> [Work order]: In the data that follows, find the line with "This screenshot has height=707, width=1024."; transcribe it, every later line up to the one with "Click the Zakres dat field", and that line as well, exactly and with no others.

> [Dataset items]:
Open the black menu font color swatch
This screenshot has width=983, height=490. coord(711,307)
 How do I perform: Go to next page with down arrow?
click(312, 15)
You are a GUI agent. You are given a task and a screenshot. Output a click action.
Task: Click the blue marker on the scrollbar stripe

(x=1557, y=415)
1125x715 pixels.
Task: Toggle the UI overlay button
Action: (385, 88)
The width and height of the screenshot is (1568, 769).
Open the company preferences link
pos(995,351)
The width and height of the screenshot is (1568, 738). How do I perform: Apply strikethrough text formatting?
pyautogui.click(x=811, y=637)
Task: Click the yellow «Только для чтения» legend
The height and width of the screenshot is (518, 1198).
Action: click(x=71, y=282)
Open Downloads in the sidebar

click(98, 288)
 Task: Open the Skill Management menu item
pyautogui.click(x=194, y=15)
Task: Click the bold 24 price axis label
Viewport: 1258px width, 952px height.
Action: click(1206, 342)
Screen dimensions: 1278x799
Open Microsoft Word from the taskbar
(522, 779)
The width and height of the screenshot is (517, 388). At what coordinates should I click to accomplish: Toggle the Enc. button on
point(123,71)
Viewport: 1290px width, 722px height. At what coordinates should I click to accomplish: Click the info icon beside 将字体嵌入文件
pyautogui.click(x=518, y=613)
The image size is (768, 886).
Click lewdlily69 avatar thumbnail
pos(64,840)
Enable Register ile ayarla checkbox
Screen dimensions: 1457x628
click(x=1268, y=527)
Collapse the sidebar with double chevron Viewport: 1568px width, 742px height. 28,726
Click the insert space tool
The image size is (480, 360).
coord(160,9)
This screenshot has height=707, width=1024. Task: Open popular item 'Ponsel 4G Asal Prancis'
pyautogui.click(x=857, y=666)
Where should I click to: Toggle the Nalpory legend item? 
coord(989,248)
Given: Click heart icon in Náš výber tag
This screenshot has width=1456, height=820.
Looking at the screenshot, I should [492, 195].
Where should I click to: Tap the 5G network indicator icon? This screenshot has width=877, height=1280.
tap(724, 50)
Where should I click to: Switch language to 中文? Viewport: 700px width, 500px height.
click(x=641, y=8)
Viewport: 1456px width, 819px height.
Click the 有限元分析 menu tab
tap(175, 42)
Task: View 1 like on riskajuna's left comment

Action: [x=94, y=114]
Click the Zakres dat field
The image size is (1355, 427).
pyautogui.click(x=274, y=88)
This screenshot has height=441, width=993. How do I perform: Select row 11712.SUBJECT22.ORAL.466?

> [Answer to this exercise]:
This screenshot has height=707, width=1024. Task: Open popular item 'Ponsel 4G Asal Prancis'
pyautogui.click(x=857, y=666)
Where should I click to: Toggle the Nalpory legend item? 
coord(989,248)
Given: Click heart icon in Náš výber tag
This screenshot has width=1456, height=820.
Looking at the screenshot, I should [492, 195].
Where should I click to: Tap the 5G network indicator icon? This screenshot has width=877, height=1280.
tap(724, 50)
Where should I click to: Switch language to 中文? Viewport: 700px width, 500px height.
click(x=641, y=8)
Viewport: 1456px width, 819px height.
Click the 有限元分析 menu tab
tap(175, 42)
Task: View 1 like on riskajuna's left comment

Action: [x=94, y=114]
Click the Zakres dat field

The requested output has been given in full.